The Academy is calling on federal officials to ensure that children are included in SARS-CoV-2 vaccine trials and that a transparent, deliberate approach is taken so that Americans have confidence that the vaccines are safe and effective.
“Children must be included in vaccine trials to best understand any potential unique immune responses and/or unique safety concerns,” AAP President Sara “Sally” H. Goza, M.D., FAAP, said in a letter to U.S. Department of Health and Human Services (HHS) Secretary Alex Azar, J.D., and Food and Drug Administration (FDA) Commissioner Steven M. Hahn, M.D.
“It would also be less than desirable to have one or more SARS-CoV-2 vaccines licensed or available under Emergency Use Authorization (EUA) at a time when no data have been collected on the safety, tolerability, dose, and regimen for children,” she said.
The letter also states that study subjects should reflect the racial and ethnic diversity of the U.S. population and include pregnant women and those with underlying comorbidities.
Dr.
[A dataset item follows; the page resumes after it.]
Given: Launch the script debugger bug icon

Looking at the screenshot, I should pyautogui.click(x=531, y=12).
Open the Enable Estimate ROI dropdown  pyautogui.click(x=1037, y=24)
Goza expressed concerns that the anti-vaccine movement is spreading misinformation about a potential SARS-CoV-2 vaccine, which could discourage people from getting the vaccine and decrease confidence in all vaccines.
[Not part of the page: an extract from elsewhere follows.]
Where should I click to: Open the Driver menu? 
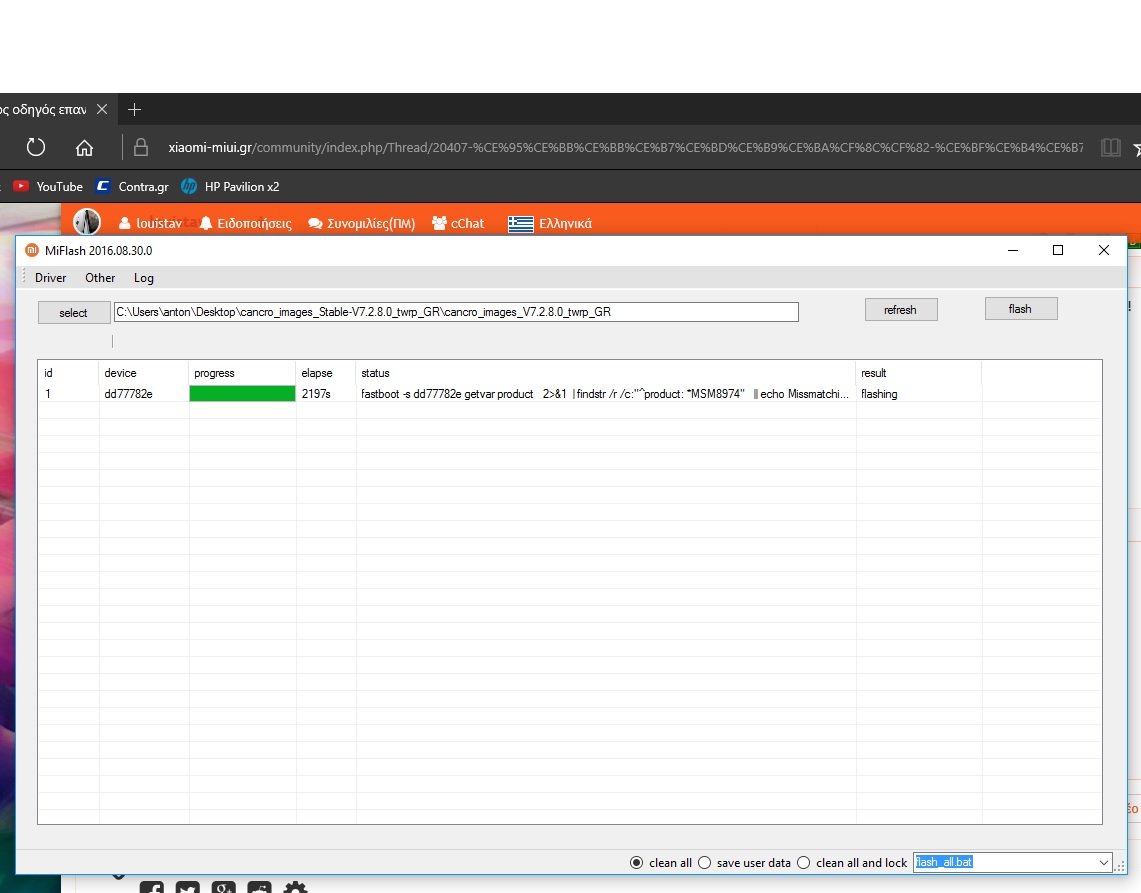pyautogui.click(x=50, y=278)
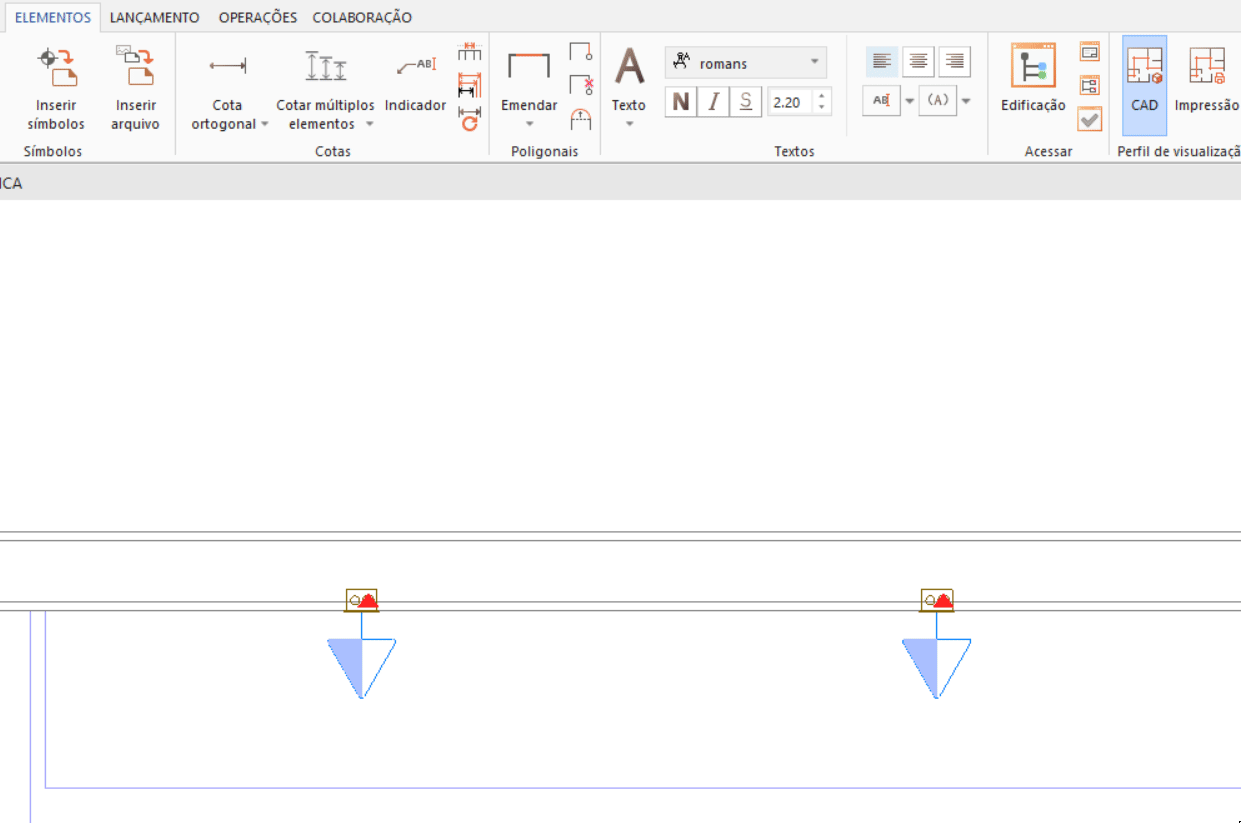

“The nation’s pediatricians are critically important to the provision of pediatric vaccines, which prevent morbidity and mortality from vaccine preventable diseases,” Dr. Goza said. “As such, the Academy strongly encourages HHS and FDA to ensure that the national approach to the coronavirus pandemic not compromise the trust that American parents have in our existing safe and effective approach to the vaccination of children.”
The letter laid out the following principles that should be followed to ensure the same methodical steps that are used to assess other vaccine candidates are applied to the SARS-CoV-2 vaccines in development:
- Assessment of vaccine candidates must include stringent, well-defined metrics for safety. Such assessment requires adequate numbers of study subjects receiving the vaccine and appropriate time to determine whether a safety signal exists.
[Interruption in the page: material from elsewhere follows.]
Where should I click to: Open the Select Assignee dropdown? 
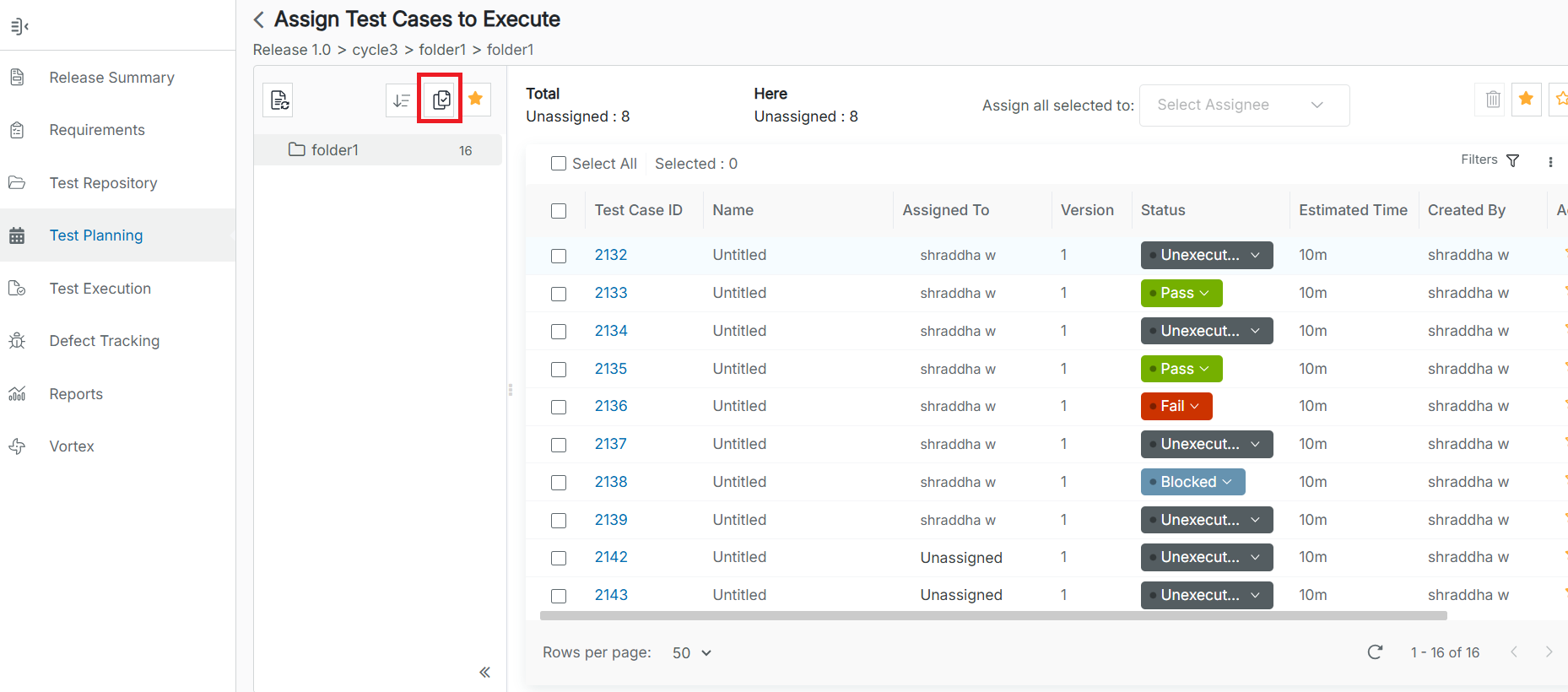pyautogui.click(x=1243, y=105)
- SARS-CoV-2 vaccines studied for use in the U.S. should have publicly available, peer-reviewed data supporting their licensure based on efficacy in prevention of SARS-CoV-2 infection or COVID-19 disease.
- A priori sample sizes providing rigorously powered outcomes should be utilized in the assessment of safety, immunogenicity and efficacy endpoints.
- Data serving as the basis for authorization of any coronavirus vaccine must be based upon studies that include Americans subjects and must reflect the racial and ethnic diversity of the US population.
“In summary, we understand that these undoubtedly are difficult times in which to conduct these historically important vaccine trials,” Dr. Goza said. “We urge you to follow the principles outlined above, as they have been tested and designed to protect the lives of the Americans that the medical community serves.”